Analytical solutions of an isothermal two-dimensional model of a cathode flow channel in transport limited operational regimes of a proton exchange membrane fuel cell

In the quest for obtaining accurate closed-form analytical expressions for polarization curve of a proton exchange membrane fuel cell (PEMFC), we have recently presented a two-dimensional model that accounts for oxygen concentration gradient and velocity gradient along the depth of a cathode flow channel. The model was developed for the case when Tafel kinetics of oxygen reduction reaction (ORR) on the cathode governs the overall rate of oxygen consumption. An improved match between predictions of the model and full three-dimensional simulations was obtained over the entire range of current density compared with earlier models which assumed homogenous oxygen concentration in the channel depth and plug flow velocity profile.
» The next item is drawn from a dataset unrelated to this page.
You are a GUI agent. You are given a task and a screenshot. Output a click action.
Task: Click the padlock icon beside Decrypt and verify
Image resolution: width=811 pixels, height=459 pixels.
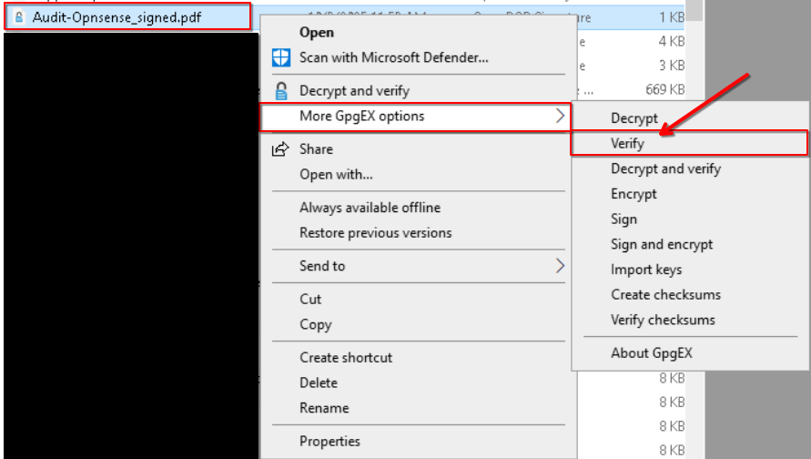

In reality however, ORR kinetics is often not the rate limiting step for oxygen consumption in the cathode catalyst layer (CCL) at high current density since the Tafel kinetics is modulated by transport resistances in the CCL. In this article, we extend our two-dimensional analytical model to two different transport-limited regimes of CCL operation namely, slow oxygen transport across the CCL and slow proton transport across the CCL. We compare model predictions with results of full three-dimensional simulations in both cases and show that they are in excellent agreement even in these transport limited operational regimes of PEMFC. (C) 2018 Elsevier Ltd. All rights reserved.